As a parent, you can help your child discover her spark, and watch this unique characteristic develop over time. One of the side benefits of helping your child discover and develop their spark(s) is that you can reconnect with your own by going on the spark journey together!
- Find opportunities to comment on activities your child seems to really enjoy. After noting that they seemed particularly happy or engaged by the activity, tell them you are interested in finding out what they most enjoyed about it. Then listen.
- Spend some time reflecting on the activities that gave you joy when you were the age of your child. Share some stories about those activities with your child.
- Make it a priority to spend some family time every few weeks talking about how you have engaged with your spark – or spend some time exploring possible spark areas together.
- Encourage your adult friends to share stories about their own sparks and how they discovered them. Comment on how some of your friends have sparks similar to yours, while others have sparks that are quite different than your own. Tell them how that enriches your life.

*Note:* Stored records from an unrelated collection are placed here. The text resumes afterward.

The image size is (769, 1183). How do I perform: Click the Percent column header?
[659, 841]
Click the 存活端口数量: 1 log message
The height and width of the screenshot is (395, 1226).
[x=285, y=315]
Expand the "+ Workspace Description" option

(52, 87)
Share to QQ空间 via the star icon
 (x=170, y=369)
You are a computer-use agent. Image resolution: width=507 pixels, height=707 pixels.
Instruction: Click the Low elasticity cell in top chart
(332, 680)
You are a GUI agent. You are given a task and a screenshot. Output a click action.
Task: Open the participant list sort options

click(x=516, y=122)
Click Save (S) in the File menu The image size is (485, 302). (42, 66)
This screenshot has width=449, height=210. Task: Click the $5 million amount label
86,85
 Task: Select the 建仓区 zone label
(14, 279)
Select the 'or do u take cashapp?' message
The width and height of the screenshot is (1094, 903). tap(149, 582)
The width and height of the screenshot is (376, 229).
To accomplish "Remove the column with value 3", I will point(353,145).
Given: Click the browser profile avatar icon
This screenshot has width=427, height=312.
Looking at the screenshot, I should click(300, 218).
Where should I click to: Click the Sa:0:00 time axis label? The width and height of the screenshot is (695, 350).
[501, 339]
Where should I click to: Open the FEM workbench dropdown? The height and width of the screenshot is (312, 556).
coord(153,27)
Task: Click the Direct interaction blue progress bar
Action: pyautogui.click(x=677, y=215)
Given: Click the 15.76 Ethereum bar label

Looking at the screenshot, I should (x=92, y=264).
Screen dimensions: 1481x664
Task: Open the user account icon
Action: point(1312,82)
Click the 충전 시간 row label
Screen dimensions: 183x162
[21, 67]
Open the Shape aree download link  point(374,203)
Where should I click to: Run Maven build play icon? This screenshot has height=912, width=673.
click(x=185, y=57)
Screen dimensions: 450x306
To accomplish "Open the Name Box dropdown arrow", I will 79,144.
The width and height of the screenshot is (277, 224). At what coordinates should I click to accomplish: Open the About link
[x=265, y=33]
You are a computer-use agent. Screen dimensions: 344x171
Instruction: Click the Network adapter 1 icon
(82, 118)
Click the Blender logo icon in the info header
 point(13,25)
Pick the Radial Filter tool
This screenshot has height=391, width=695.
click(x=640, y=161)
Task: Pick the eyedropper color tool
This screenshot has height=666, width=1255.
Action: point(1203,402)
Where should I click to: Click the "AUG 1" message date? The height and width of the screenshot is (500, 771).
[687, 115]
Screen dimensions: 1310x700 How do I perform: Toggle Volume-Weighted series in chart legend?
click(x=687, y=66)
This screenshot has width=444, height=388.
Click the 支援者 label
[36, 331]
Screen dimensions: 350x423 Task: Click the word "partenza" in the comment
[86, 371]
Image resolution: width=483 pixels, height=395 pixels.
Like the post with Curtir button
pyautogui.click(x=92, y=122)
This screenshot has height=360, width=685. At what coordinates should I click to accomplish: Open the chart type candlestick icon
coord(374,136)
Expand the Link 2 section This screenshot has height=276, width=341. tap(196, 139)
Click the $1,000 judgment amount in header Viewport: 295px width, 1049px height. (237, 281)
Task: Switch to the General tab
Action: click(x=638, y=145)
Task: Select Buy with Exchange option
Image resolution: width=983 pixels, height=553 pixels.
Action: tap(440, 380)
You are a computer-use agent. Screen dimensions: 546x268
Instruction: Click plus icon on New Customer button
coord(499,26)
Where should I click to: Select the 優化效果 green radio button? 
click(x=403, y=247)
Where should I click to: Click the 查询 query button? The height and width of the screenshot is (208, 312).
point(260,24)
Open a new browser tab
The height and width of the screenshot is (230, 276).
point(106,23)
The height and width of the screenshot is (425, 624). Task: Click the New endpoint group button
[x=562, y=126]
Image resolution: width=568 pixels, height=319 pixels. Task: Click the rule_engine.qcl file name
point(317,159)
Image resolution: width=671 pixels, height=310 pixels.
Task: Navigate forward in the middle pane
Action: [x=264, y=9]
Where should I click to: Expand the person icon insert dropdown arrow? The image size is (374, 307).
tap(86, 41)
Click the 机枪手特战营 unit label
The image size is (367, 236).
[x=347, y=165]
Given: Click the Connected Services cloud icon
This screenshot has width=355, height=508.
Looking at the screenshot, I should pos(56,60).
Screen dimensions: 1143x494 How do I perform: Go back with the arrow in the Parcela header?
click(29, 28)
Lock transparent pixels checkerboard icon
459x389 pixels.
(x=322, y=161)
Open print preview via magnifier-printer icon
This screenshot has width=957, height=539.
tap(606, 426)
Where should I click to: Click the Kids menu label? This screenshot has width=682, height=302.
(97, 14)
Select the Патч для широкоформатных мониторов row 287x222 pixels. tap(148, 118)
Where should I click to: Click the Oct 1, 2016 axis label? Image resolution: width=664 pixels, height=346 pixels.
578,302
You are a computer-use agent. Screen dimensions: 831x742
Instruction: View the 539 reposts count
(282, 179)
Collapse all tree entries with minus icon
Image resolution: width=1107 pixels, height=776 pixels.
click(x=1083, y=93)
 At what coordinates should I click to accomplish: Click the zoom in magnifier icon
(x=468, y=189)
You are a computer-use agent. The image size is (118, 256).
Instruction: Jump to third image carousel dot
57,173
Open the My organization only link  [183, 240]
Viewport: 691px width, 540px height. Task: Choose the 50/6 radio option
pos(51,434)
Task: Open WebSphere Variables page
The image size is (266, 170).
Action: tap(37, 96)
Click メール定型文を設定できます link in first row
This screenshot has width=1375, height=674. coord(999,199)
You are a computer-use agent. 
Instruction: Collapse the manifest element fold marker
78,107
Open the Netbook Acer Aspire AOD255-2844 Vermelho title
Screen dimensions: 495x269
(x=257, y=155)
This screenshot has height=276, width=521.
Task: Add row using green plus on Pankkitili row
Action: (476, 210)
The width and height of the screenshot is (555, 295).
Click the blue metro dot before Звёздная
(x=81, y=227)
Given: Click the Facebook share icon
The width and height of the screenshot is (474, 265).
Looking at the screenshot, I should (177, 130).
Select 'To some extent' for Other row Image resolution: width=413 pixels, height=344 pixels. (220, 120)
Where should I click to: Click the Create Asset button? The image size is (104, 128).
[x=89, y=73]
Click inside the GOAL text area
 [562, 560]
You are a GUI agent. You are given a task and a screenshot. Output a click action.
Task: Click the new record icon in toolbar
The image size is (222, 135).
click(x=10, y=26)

- Ask your child’s friends about their sparks. Show your interest in their responses. Encourage activities that help your child and his or her friends develop their sparks. Get easy activity ideas for exploring sparks >
- Create a safe but interesting environment for them to explore. Do they have opportunities for physical activity and movement? Blocks they can stack and assemble? Crayons, finger paints and paper? Music ? Picture books on a wide variety of topics? Playing with your child gives you a great opportunity to revisit some of these activities for yourself as well. Did you have more fun than you expected with the finger painting or the blocks? Make a mental note of what you enjoyed.
- Watch what activities your kids gravitate toward. You can pick up some early clues about possible sparks. Some children will enjoy sampling lots of activities. Others may find comfort in repeating familiar ones. That can be another clue to their preferences.
- Encourage role playing and conversations about what they want to be when they grow up. Today they might want to play school with you and be the teacher. Tomorrow they might want to line all their stuffed toys up to have their shots as they play doctor. Encourage them to talk to you about what they are doing.
- At school, your child will have classmates who share common interests and classmates with very different interests. Note whether she selects friends that are mostly interested in the same activity, or has friends with many different sparks. Be aware that sometimes friendships shift as interests shift –or that your child might drop an interest and adopt the same interest as someone new that they admire. What sparks do your friends have?
- If your child struggles with reading or does not read for pleasure, use his emerging spark as a way to help him select reading materials that will keep him engaged. Remember that pleasure reading can include magazines, cook books, books on crafts and other materials that help him explore his deepest interests. Model reading a variety of materials tied to your own sparks.
- Children this age enjoy stories about themselves when they were younger. Remind her of activities she loved when she was “little”, noting whether you see her interested in something similar or different now that she is “older.”
- Sometimes your child will show an interest in some activity, almost to the exclusion of all others. While focused attention can lead to mastery over time, you can also talk with him about finding a balance between the one activity he most wants to do, and the other responsibilities he has at school and at home.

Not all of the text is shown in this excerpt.